Opportunity Information: Apply for CDC RFA GH22 2250
The grant opportunity "Improving Electronic Medical Records System Utilization and Data Use in Malawi under the President's Emergency Plan for AIDS Relief (PEPFAR)" is a CDC-funded cooperative agreement designed to help Malawi get more practical value out of the large volume of patient-level information already being collected through electronic medical record systems. Although Malawi has made major investments in point-of-care (POC) EMR systems and the eMastercard system (which captures data retrospectively), and these HIV/TB EMR systems are now implemented across 721 facilities nationwide, the core problem this announcement targets is that the data are not being used consistently or effectively to guide program decisions. In other words, the country has a rich dataset, but it is not yet translating into routine, timely insights that improve HIV and TB service delivery and monitoring.
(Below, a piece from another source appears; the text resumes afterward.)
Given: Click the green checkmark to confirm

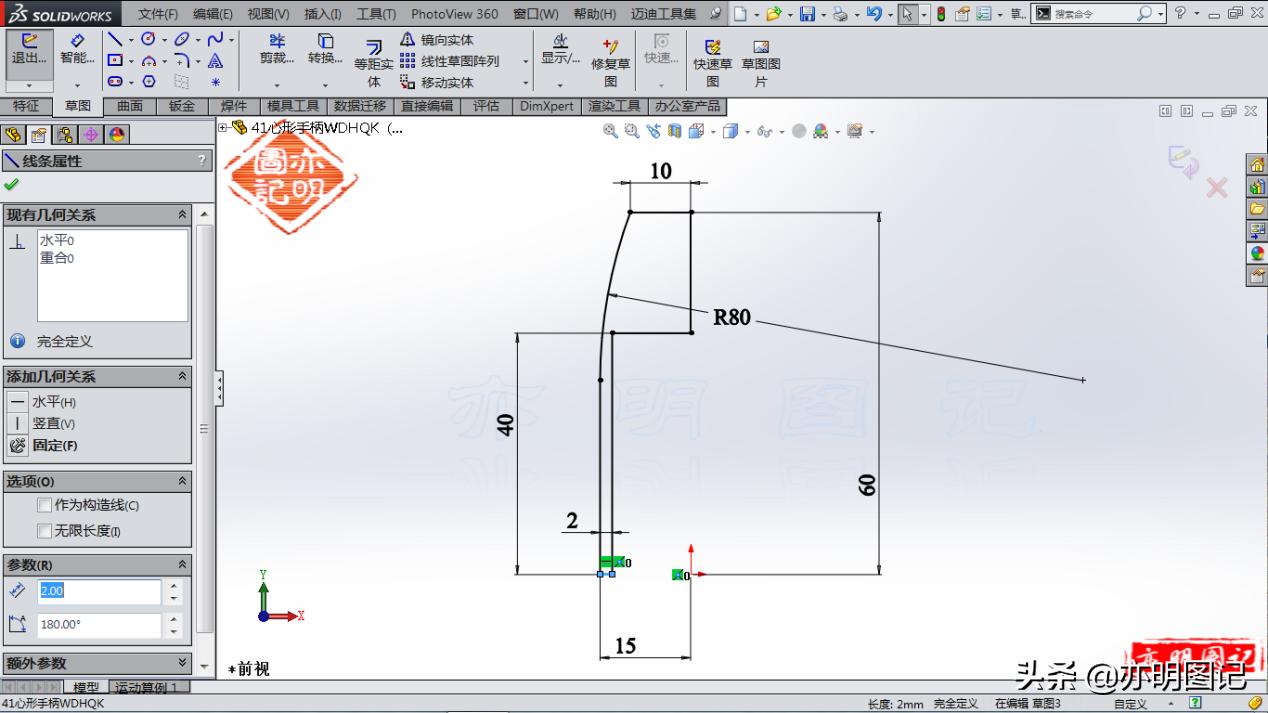Looking at the screenshot, I should click(x=13, y=184).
The focus of the notice of funding opportunity (NOFO) is not simply deploying more software, but strengthening the end-to-end "data use" pathway so the EMR becomes a tool for management and performance improvement, not just electronic storage. The recipient is expected to improve EMR utilization by supporting accurate and timely data capture at the point of care, strengthening data cleaning and data management processes, and building more robust analytical databases. From there, the work extends into data analysis, timely reporting, and the development of dashboards and analytics products that can be used at national, district, and facility levels. The intent is to make EMR-derived information more accessible, understandable, and actionable for the Ministry of Health, CDC, and other stakeholders, so decisions can be driven by current evidence rather than delayed summaries or paper-based tallies.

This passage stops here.